NLSTseg: A Pixel-level Lung Cancer Dataset Based on NLST LDCT Images.
Journal:
Scientific data
Published Date:
Aug 23, 2025
Abstract
Low-dose computed tomography (LDCT) is the most effective tools for early detection of lung cancer. With advancements in artificial intelligence, various Computer-Aided Diagnosis (CAD) systems are now supported in clinical practice. For radiologists dealing with a huge volume of CT scans, CAD systems are helpful. However, the development of these systems depends on precisely annotated datasets, which are currently limited.
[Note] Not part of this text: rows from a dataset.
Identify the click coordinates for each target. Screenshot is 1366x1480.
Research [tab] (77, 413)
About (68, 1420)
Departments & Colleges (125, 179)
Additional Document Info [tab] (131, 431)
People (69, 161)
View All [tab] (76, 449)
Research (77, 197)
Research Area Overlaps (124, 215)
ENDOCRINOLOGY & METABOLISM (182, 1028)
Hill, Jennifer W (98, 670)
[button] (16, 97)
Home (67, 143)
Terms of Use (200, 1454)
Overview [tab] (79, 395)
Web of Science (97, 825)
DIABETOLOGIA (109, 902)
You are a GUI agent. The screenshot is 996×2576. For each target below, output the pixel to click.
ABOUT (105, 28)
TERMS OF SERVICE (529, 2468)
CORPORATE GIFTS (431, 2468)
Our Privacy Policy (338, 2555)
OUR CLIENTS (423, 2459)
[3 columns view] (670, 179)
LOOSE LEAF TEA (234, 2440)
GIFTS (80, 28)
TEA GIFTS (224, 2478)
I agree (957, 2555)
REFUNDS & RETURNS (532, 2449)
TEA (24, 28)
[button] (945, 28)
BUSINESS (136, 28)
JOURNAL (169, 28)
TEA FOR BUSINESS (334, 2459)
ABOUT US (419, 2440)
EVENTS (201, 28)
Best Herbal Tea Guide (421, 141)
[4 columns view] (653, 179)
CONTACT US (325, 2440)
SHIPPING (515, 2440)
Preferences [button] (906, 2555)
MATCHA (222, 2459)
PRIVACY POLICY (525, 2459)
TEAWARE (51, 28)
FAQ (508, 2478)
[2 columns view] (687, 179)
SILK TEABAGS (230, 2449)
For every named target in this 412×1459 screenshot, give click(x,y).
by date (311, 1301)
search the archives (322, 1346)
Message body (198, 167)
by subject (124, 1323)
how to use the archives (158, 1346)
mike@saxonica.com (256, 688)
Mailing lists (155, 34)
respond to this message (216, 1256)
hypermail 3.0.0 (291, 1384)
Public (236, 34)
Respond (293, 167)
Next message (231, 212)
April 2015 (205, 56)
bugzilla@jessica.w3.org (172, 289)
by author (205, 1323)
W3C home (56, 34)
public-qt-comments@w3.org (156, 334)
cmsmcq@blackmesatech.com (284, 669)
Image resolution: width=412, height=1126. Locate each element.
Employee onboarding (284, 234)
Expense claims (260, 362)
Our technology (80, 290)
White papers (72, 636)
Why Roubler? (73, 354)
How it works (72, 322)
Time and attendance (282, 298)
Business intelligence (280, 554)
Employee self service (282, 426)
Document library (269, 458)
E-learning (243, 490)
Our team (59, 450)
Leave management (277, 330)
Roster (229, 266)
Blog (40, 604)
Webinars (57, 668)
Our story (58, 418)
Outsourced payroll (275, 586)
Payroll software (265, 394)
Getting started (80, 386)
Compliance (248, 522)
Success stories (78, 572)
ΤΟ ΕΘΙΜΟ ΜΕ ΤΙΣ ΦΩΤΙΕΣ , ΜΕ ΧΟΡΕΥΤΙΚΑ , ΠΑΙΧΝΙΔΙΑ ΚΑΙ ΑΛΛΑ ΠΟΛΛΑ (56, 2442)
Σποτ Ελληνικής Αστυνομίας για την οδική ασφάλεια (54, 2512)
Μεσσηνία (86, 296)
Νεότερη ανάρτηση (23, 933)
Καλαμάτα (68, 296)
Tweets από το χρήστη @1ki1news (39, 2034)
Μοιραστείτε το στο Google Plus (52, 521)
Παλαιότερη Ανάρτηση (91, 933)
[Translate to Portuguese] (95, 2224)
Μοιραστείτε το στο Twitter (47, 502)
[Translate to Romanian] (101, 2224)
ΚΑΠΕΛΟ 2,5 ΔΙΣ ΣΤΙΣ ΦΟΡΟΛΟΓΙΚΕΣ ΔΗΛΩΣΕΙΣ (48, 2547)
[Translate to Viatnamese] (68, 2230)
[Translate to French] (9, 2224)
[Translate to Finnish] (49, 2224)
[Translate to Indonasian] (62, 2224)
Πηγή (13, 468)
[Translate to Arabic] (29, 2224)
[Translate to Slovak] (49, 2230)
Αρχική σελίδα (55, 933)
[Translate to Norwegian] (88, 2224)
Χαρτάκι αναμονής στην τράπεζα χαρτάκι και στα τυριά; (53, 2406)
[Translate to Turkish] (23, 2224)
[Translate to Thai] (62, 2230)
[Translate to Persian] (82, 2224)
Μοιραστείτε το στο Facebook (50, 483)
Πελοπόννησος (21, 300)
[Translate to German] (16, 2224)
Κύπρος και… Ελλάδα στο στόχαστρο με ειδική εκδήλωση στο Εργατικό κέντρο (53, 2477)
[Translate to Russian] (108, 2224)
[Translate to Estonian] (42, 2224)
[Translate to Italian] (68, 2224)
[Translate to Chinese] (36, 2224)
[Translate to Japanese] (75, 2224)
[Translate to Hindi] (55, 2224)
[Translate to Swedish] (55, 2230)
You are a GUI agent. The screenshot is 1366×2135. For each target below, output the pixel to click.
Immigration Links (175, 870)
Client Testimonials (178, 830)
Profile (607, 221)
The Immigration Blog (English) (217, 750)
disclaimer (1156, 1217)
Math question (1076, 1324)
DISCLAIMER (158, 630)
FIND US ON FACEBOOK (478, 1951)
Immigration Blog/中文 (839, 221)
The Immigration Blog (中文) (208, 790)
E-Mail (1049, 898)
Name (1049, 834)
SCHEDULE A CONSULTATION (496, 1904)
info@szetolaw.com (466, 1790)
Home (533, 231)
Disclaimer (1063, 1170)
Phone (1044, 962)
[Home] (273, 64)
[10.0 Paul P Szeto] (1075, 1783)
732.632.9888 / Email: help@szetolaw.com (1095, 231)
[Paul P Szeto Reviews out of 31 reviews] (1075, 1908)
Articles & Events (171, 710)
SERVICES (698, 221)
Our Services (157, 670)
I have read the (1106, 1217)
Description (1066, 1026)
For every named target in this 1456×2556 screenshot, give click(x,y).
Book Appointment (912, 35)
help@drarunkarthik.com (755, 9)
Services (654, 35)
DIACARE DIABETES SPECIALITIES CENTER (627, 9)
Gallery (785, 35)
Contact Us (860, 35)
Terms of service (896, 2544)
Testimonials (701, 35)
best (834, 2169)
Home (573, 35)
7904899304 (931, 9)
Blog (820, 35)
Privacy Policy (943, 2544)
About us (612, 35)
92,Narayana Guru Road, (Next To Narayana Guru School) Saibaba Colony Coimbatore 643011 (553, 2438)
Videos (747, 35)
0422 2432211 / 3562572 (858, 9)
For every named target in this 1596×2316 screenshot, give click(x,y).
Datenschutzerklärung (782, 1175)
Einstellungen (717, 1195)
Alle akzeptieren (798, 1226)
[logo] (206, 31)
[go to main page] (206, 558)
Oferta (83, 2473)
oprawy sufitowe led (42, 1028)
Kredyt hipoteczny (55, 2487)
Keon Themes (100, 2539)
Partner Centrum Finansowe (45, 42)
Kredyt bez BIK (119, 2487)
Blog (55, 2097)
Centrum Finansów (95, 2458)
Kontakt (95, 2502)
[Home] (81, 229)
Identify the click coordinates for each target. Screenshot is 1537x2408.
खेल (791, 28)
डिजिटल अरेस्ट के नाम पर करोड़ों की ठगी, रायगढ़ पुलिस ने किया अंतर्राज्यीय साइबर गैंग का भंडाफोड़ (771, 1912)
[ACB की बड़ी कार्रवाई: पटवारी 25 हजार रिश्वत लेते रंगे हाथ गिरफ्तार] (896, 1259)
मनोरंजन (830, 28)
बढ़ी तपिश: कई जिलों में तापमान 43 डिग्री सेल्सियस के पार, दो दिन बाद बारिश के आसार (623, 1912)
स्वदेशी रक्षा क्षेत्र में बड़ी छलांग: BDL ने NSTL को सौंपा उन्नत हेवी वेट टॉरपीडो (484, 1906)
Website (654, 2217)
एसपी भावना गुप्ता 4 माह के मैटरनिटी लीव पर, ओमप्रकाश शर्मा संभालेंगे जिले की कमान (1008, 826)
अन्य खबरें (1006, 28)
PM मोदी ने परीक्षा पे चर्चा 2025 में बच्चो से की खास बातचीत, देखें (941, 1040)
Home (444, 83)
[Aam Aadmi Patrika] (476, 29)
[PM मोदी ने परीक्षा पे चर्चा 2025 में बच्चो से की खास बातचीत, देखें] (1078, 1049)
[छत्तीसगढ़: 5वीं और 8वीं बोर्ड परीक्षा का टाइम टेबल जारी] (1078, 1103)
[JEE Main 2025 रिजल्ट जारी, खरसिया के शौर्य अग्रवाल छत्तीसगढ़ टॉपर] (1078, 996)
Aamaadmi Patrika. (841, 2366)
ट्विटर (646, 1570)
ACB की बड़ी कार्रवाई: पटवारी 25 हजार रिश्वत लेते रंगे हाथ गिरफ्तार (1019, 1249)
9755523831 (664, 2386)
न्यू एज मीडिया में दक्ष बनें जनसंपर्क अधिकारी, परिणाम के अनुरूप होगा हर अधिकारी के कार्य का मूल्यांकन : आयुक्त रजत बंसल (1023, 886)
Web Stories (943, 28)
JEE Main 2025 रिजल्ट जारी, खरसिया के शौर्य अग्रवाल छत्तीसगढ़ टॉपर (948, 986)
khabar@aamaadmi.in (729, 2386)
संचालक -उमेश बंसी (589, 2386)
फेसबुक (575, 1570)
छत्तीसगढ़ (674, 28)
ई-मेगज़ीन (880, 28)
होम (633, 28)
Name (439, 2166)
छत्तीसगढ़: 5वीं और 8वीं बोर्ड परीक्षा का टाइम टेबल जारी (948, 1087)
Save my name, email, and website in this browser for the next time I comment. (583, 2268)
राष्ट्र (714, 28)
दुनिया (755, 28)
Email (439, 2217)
Although several lung imaging datasets exist, there is only few of publicly available datasets with segmentation annotations on LDCT images. To address this problem, we developed a dataset based on NLST LDCT images with pixel-level annotations of lung lesions. The dataset includes LDCT scans from 605 patients and 715 annotated lesions, including 662 lung tumors and 53 lung nodules. Lesion volumes range from 0.03 cm to 372.21 cm, with 500 lesions smaller than 5 cm, mostly located in the right upper lung. A 2D U-Net model trained on the dataset achieved a 0.95 IoU on training dataset. This dataset enhances the diversity and usability of lung cancer annotation resources.